He wrote about cricket, popular culture, and literature as well as
being a Trotskyist and political activist. He was also interested in
Melville's works, including__Moby Dick_. The title of his book, _The
Sailors, the Renegades, and the Castaways_ which deals with the work
of Melville and Shakespeare, is derived from passages in _Moby Dick_.
The keyword, renegade, is also used in Peter Lamborn Wilson's book. 

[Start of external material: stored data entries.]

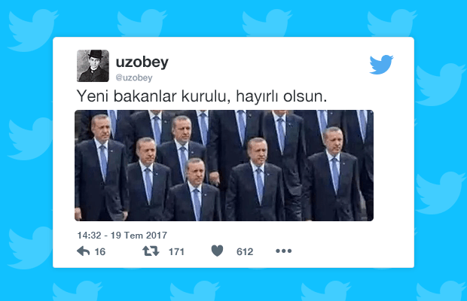Click the top-left background bird icon
Image resolution: width=467 pixels, height=301 pixels.
(x=32, y=30)
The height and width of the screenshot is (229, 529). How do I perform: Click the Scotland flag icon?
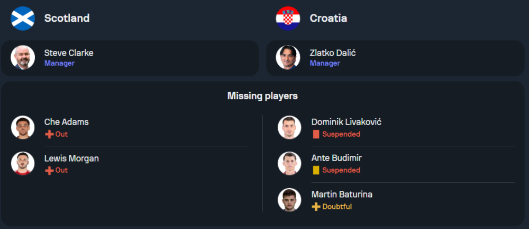[x=23, y=19]
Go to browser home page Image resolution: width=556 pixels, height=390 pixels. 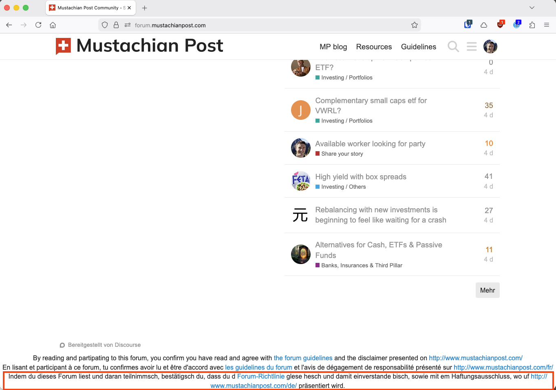coord(53,25)
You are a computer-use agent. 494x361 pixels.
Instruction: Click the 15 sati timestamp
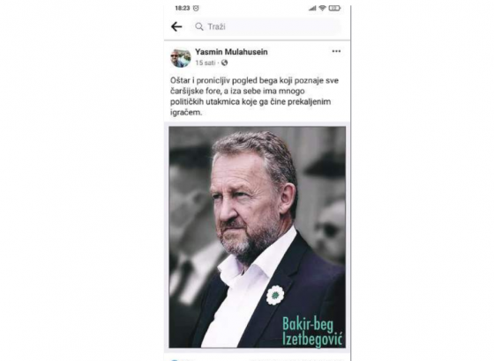click(205, 63)
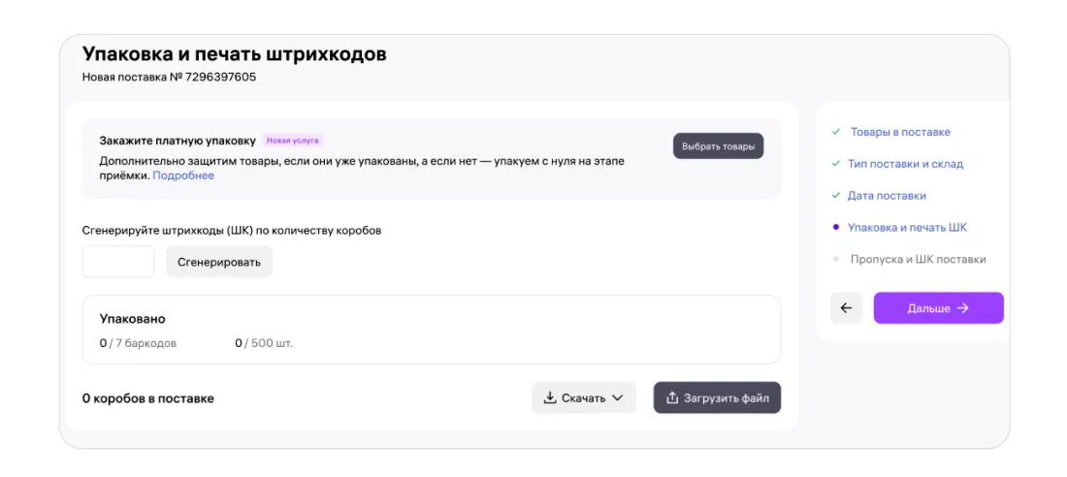Go to Тип поставки и склад step
This screenshot has height=477, width=1067.
(x=905, y=164)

In one chapter in his book _American Civilization_, (Blackwell,1993) ,
C.L.R. James analyzed _Moby Dick_ and defined the story as that for
American society itself. Through his interpretation, Moby Dick should
be seen not as an allegory but as a symbol. He says, "This legitimate
activity symbolizes the perpetual relation of civilized man with
Nature. The whale was the most striking of living things which man had
to subdue in order to have civilized lives. The whale is not a mere
fish. The conquest of the air, the mastery of atomic energy, all these
are symbolized by the whale." _Moby Dick_ is not the allegory of
undomesticated and violent nature, but rather it symbolizes the
industrialization, the colonialization, the imperialism and the class
struggle to the density of hyper-space that is beyond ordinary space.
But the meanings of this symbol are not only singular. It functions as
a meta-symbol which spins out thousands of references and
interpretations.

That is why for James, the whales and the sea were very secular
materials and subjects, and, consequently, he based his strategy of
analysis on politics, not on rhetoric. He saw in the fighting within
_Moby Dick_ the real struggles within society. He writes: "Melville
knows and says repeatedly that the conflict is between man and Nature,
the demonism that is in Nature. Melville knows also, however, that
struggle with the demonism in Nature involves a certain relation
between man and man." The human desire to go beyond the limit is
overlapped to the constant border crossing between the sea and land.
On the one hand, Moby Dick is an active element of the sea, itself,
and unknown nature, which is set in an endless struggle with human
being. On the other hand, this struggle simultaneously means the
conflicts among humans. The fighting with the whale is a model of
human history like Hegelian philosophy.

The explanations and interpretations of this novel and its narrative
of the fight with the whale suggest an awful, sublime nature but are,
in fact , the inverted image of social relations. Because the fight
with the whale here does not mean the struggle over the nature. In
other words, the ship "Pequod" is already a sort of industrial factory
populated by Ahab, the human-type of modern man in industrial society,
and Ishmael, the narrator as the model of modern intellectuals. James
concluded that Ahab is very close to Hitler because of his ability to
mobilize people and a mass unique will and power. _Moby Dick_ was the
Leviathan in the 19th or 20th centuries.

You might be aware of the coincidence between the activity or
community of pirates and the culture and movement of the black
diaspora. In turn, do not the theoreticians concerning the black
diaspora have interest in pirate culture? It is best to see the
argument elaborated by Paul Gilroy. He is the author of _Black
Atlantic_ (Verso,1993) and has been inspired by C.L.R. James.
Actually, Gilroy has often used the metaphor of the ship; "The image
of the ship--a living, micro-cultural, micro-political system in
motions--is especially important for historical and theoretical
reasons.

Ships immediately focus attention on the middle passage, on the
various projects for redemptive return to African homeland, on the
circulation of ideas and activists as well as the movement of key
cultural and political artifacts: tracts, books, gramophone records,
and choirs."(Ibid,p4)

According to him, the ship is a medium and living means connecting
nodes in the Black Atlantic world and is one of the moving elements in
cultural exchanges and traveling. He regards books, texts, music
tapes, and records as such a tools, much like the "cut'n mix" and
sampling technology developed from dub and reggae music. 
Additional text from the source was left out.